Ini sesuatu yang tidak wajar. Sesuatu yang di luar, ya, kebiasaan, perilaku seseorang terhadap kekasihnya. Yang bisa kita katakan terlalu atau sadis ya,”
kata Rudi kepada wartawan pada Rabu 24 Juni 2026.
Rudi menjelaskan pemeriksaan kejiwaan nantinya bakal jadi barang bukti saat pemberkasan untuk dilimpahkan ke jaksa.
Pun, dia mengatakan secara pararel, Taufik bakal ditempatkan di sel tahanan khusus dengan pengawasan nonstop.
Kita akan lakukan penahanan di sel khusus ya. Yang kita sudah pasang CCTV-nya dan berada sendiri, ya, dan dalam pengawasan kita semua,”
ujarnya.
Dia menambahkan polisi juga akan melakukan pemeriksaan tes urine dan kesehatan tersangka. Hasilnya tak ditemukan jejak narkotika dan dipastikan dalam kondisi sehat.
Kesimpulannya tersangka dalam kondisi sehat, siap untuk dilakukan penahanan,”
jelas eks Deputi bidang Penindakan KPK itu.
Namun, polisi mendapati fakta bahwa Taufik gemar mengkonsumsi alkohol.
Pada saat kejadian, tersangka mengakui sedang dalam pengaruh minuman keras atau miras jenis intisari. Pengaruh miras itu yang membuat pelaku tak sepenuhnya sadar saat beraksi.
Dia tadi sempat menyatakan bahwa dia juga menyesal, karena ini dilakukan di bawah kesadarannya akibat konsumsi alkohol tadi itu,”
jelas Rudi.
Kasus insiden penyekapan Yuvita Tri Rezeki (29), tengah jadi sorotan dan viral di media sosial. Sebab, Yuvita disekap selama tiga tahun dan dianiaya oleh kekasihnya sendiri.
Imbas penganiayaan itu, korban mengalami luka serius mulai dari kebutaan, sayatan, hingga lebam di berbagai titik yang saat ini tengah menjalani perawatan di Rumah Sakit Hasan Sadikin.
Kasus itu baru terendus kepolisian setelah Taufik mengantar korban bersama saksi ke RS Hasan Sadikin pada 12 Juni. Merujuk itu, polisi menduga YTR merupakan korban penganiayaan.
Polda Jabar kemudian menetapkan Taufik sebagai DPO dan ditetapkan sebagai tersangka dengan jeratan Pasal 466 KUHP baru UU No. 1 Tahun 2023 atas kasus dugaan penyekapan dan penganiayaan.
Lalu, pada Selasa 23 Juni 2026 malam, polisi berhasil menciduk Taufik di wilayah Majalaya Kabupaten Bandung.

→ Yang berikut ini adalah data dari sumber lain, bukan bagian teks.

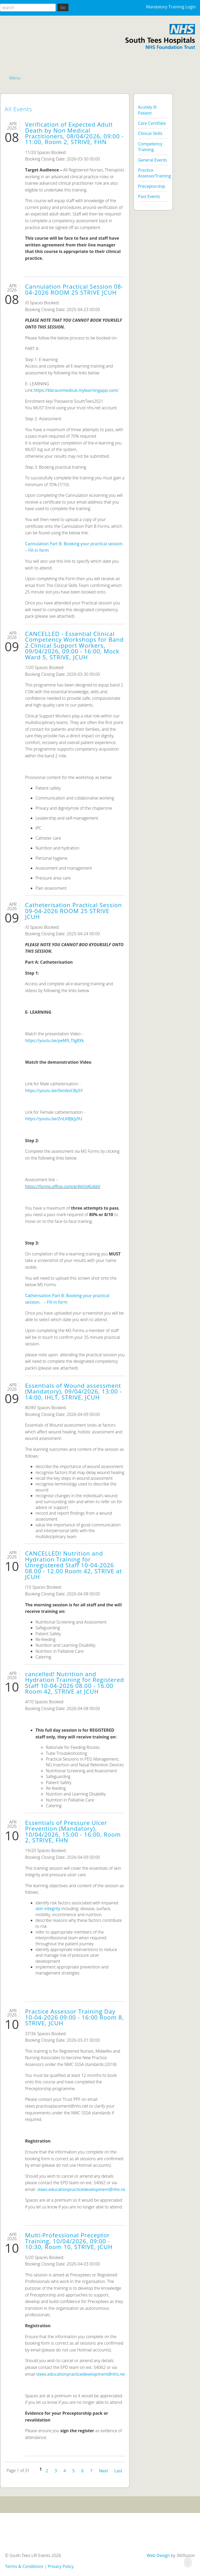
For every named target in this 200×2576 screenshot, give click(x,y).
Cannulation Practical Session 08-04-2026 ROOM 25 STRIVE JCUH (74, 289)
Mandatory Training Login (171, 7)
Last (118, 2470)
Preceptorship (151, 186)
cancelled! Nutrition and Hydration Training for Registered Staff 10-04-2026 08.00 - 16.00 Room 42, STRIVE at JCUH (74, 1682)
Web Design (158, 2555)
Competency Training (150, 146)
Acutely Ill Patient (147, 110)
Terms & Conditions (24, 2566)
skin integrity (47, 1908)
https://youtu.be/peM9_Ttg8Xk (54, 1040)
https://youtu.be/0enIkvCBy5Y (54, 1090)
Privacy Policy (61, 2566)
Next (103, 2470)
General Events (152, 160)
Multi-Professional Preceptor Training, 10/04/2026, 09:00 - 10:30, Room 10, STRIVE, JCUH (69, 2241)
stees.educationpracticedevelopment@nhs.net (82, 2189)
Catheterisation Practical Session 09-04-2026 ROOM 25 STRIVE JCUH (73, 911)
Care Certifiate (152, 123)
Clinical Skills (150, 133)
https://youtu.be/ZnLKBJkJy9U (53, 1119)
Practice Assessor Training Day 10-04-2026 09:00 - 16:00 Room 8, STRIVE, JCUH (74, 2017)
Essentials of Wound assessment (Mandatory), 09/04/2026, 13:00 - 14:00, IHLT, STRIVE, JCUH (73, 1391)
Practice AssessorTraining (153, 173)
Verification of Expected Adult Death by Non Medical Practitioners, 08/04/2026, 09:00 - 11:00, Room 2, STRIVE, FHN (74, 133)
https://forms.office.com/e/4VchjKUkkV (62, 1186)
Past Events (149, 196)
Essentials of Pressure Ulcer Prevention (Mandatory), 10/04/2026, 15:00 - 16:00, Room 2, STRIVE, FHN (73, 1831)
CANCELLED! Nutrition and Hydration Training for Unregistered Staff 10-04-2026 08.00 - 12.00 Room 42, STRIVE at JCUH (73, 1565)
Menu (14, 78)
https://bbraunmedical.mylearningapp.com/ (76, 390)
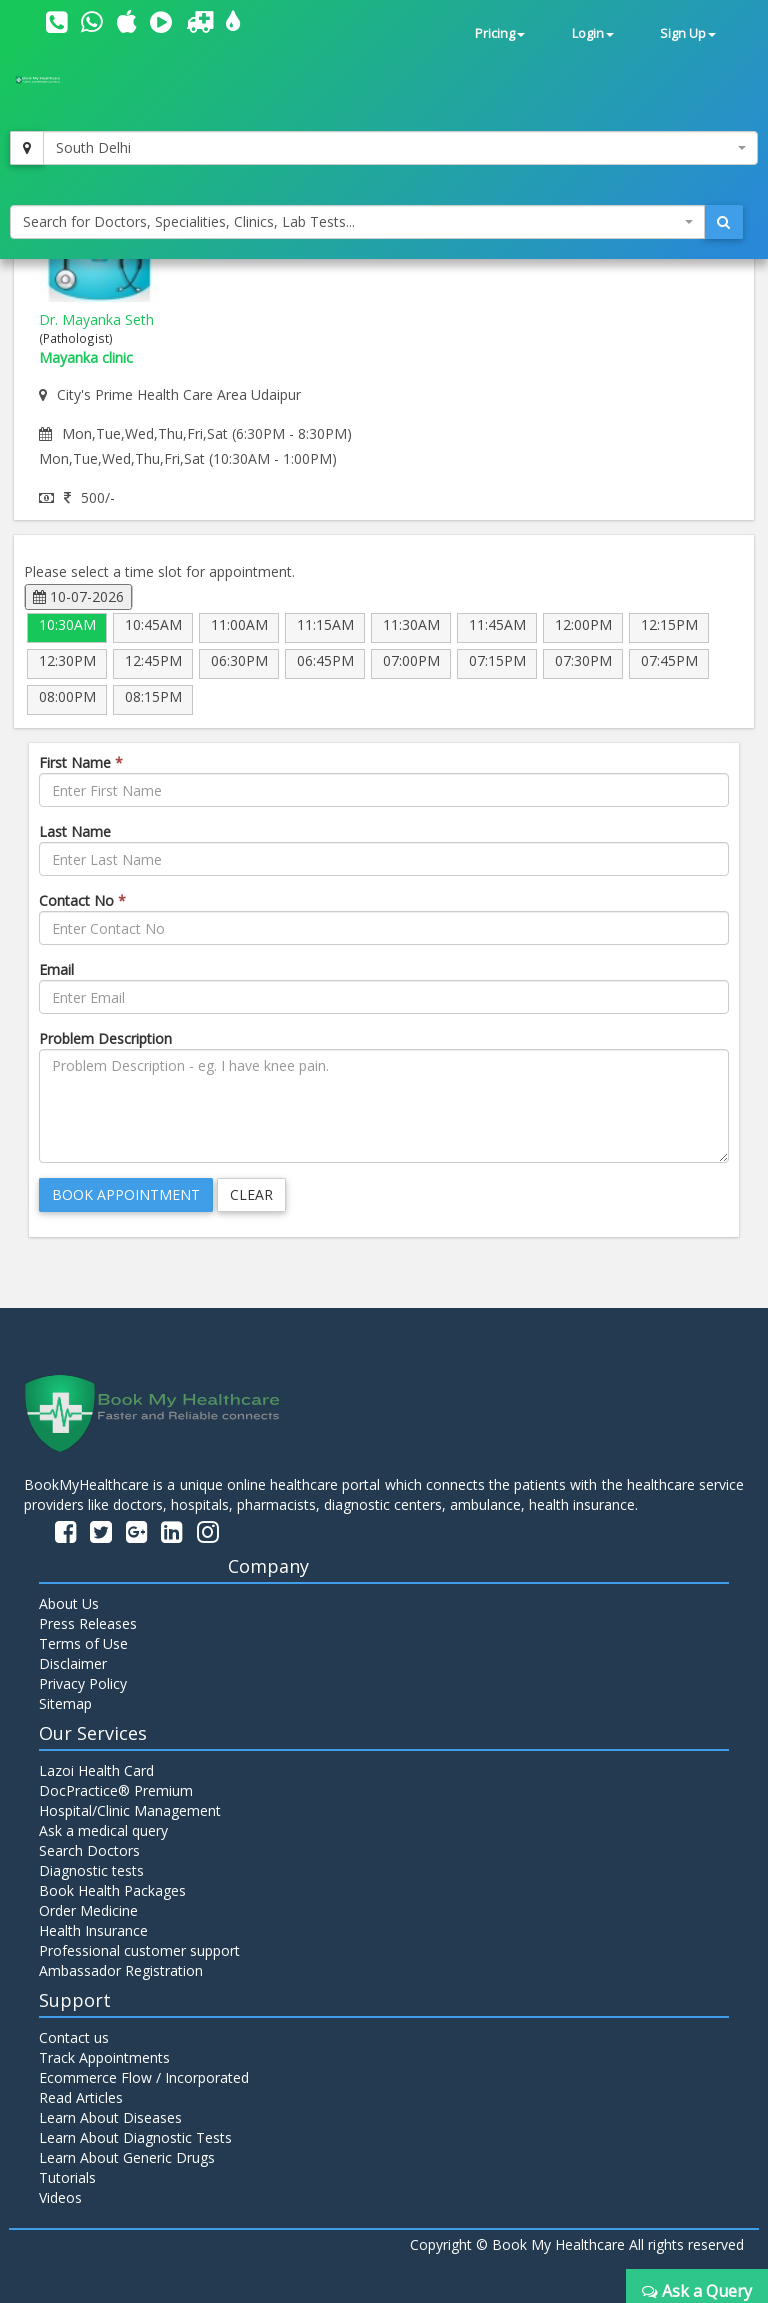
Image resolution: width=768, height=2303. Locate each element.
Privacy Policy (83, 1683)
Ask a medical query (103, 1830)
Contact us (74, 2037)
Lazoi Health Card (96, 1770)
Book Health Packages (112, 1890)
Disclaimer (73, 1663)
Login (593, 33)
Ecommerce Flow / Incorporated (144, 2077)
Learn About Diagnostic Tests (135, 2137)
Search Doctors (89, 1850)
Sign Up (688, 33)
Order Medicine (88, 1910)
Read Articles (81, 2097)
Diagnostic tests (91, 1870)
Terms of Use (83, 1643)
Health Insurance (93, 1930)
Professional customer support (139, 1950)
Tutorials (67, 2177)
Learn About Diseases (110, 2117)
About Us (69, 1603)
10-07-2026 (78, 596)
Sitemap (65, 1703)
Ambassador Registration (121, 1970)
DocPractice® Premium (116, 1790)
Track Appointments (104, 2057)
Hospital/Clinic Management (130, 1810)
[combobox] (400, 148)
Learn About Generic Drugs (127, 2157)
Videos (60, 2197)
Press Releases (88, 1623)
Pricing (500, 33)
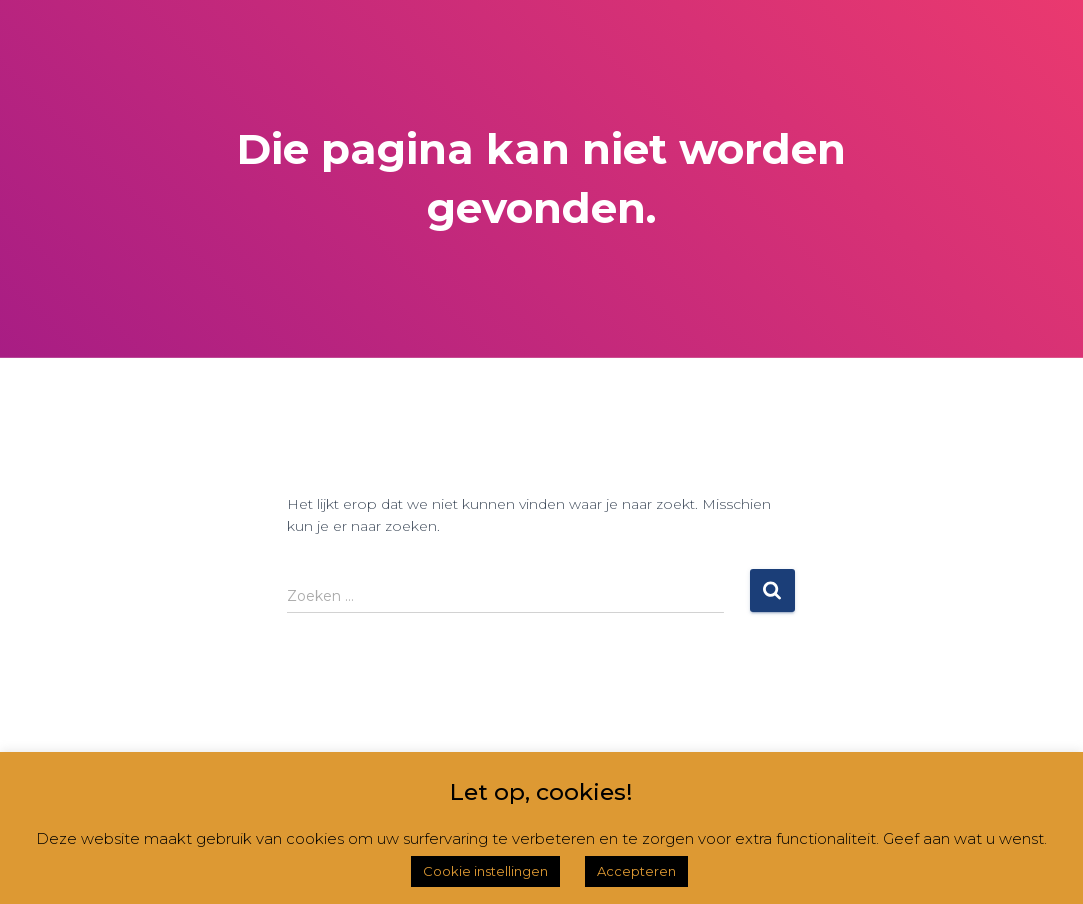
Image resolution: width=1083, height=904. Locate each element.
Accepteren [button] (636, 871)
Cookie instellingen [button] (485, 871)
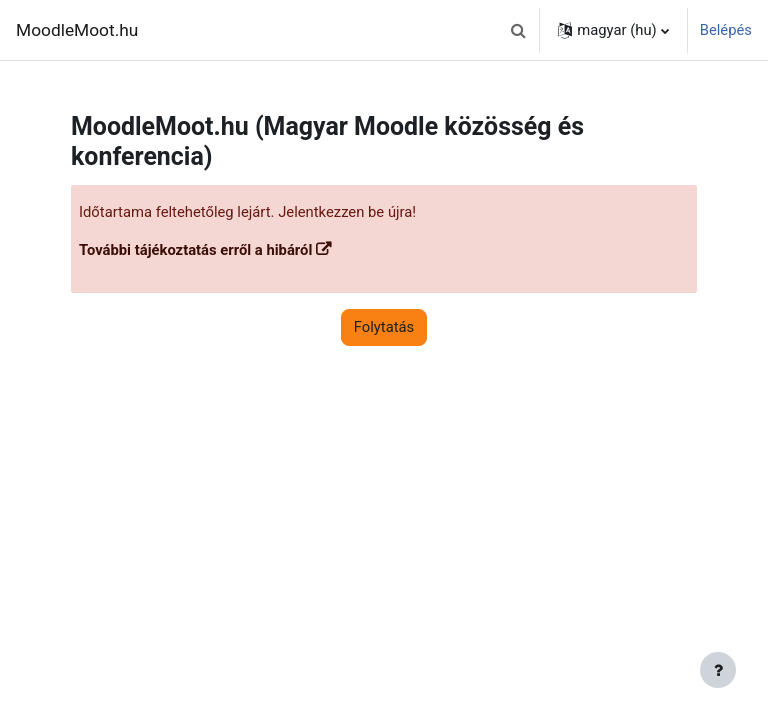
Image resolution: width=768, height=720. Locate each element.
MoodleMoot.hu (77, 30)
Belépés (726, 30)
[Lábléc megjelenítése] (718, 670)
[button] (518, 30)
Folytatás (384, 327)
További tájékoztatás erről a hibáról (195, 250)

![Wakil Presiden Gibran Rakabuming Raka (tengah) berbincang dengan perwakilan mahasiswa pengunjuk rasa usai pertemuan di Istana Wakil Presiden, Jakarta, Senin (15/6/2026). [Foto: ANTARA FOTO/Fauzan].](https://www.owrite.id/wp-content/uploads/2026/06/Mahasiswa-temui-Wapres-Gibran-di-Istana-Wapres_Owrite-300x169.webp)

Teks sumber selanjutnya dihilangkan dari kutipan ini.